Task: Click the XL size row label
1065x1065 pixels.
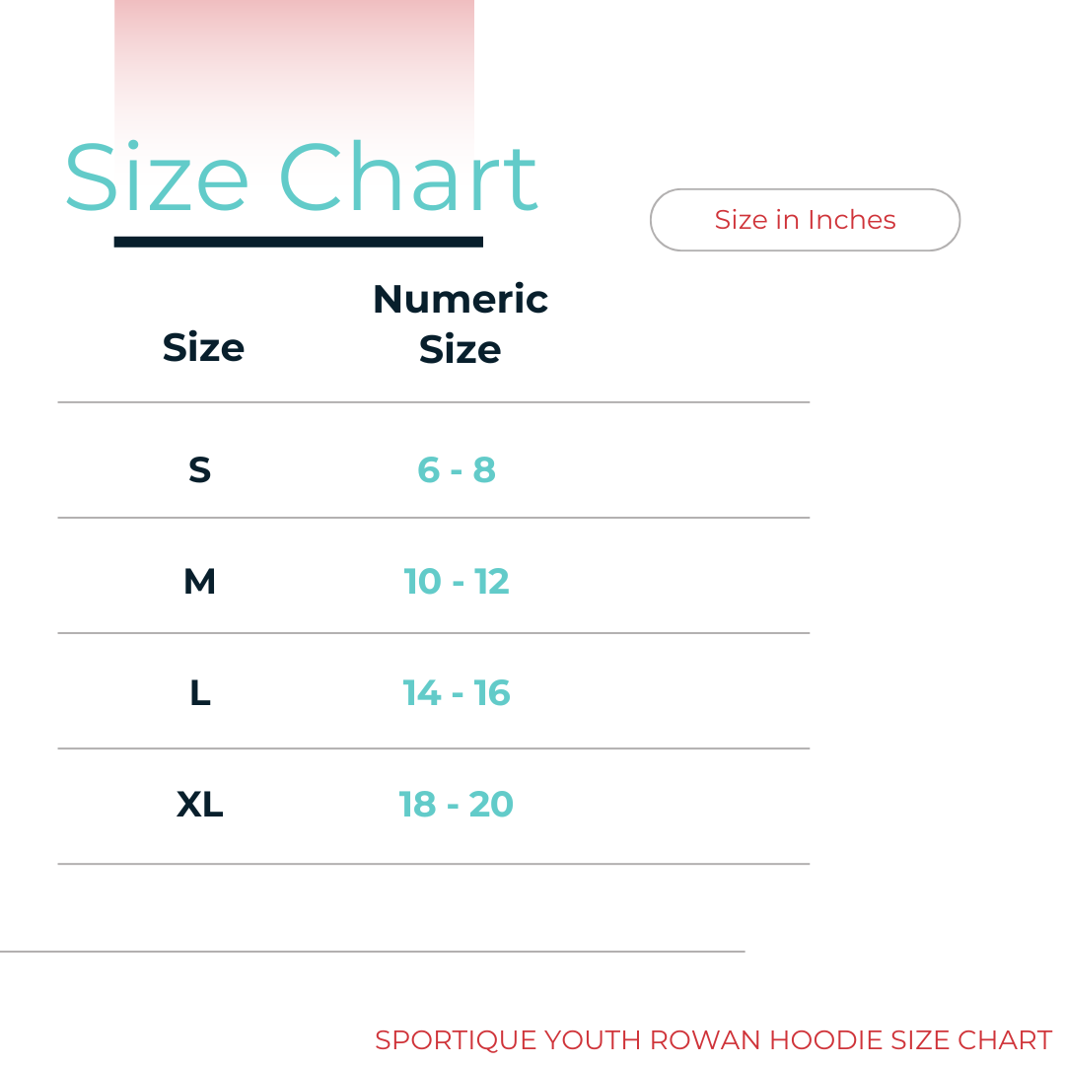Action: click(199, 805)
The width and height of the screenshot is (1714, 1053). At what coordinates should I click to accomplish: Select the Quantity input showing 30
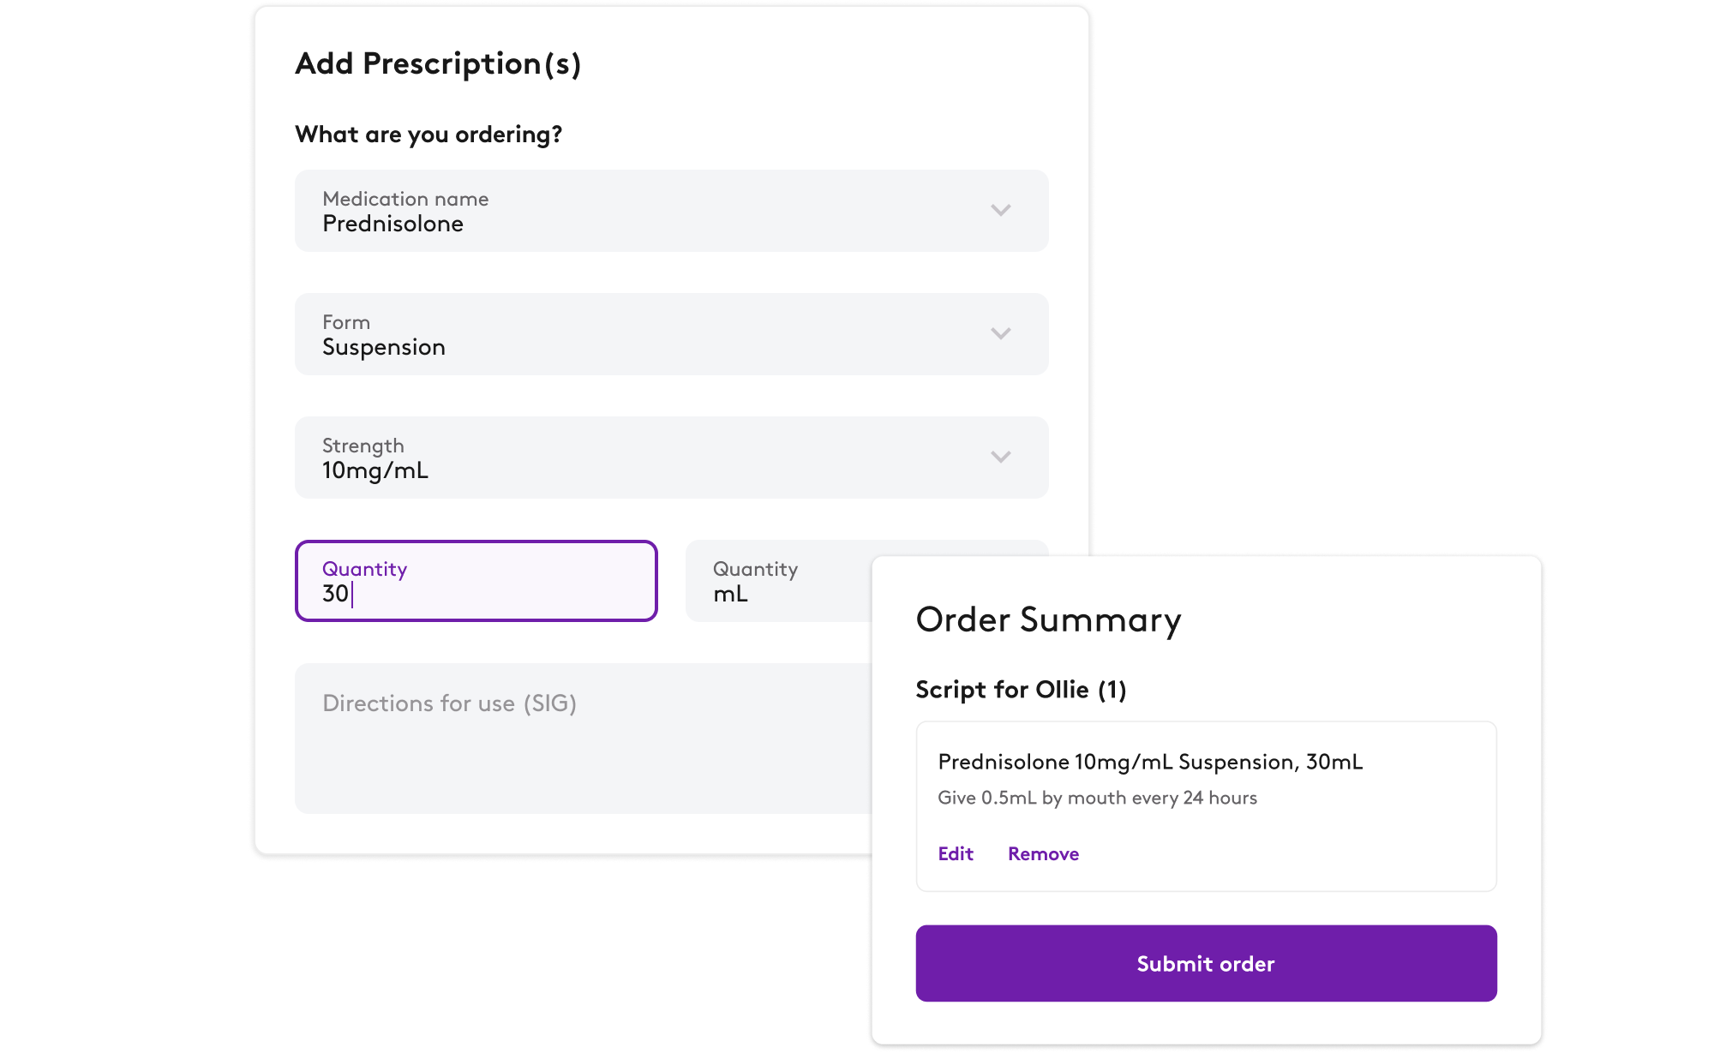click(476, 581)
━━━━━━━━━━
### Your goal
Repeat the material above verbatim, with no pictures in the output.

### Reply
Task: Click the XL size row label
1065x1065 pixels.
Action: click(199, 805)
The width and height of the screenshot is (1714, 1053). At what coordinates should I click to accomplish: Select the Quantity input showing 30
click(476, 581)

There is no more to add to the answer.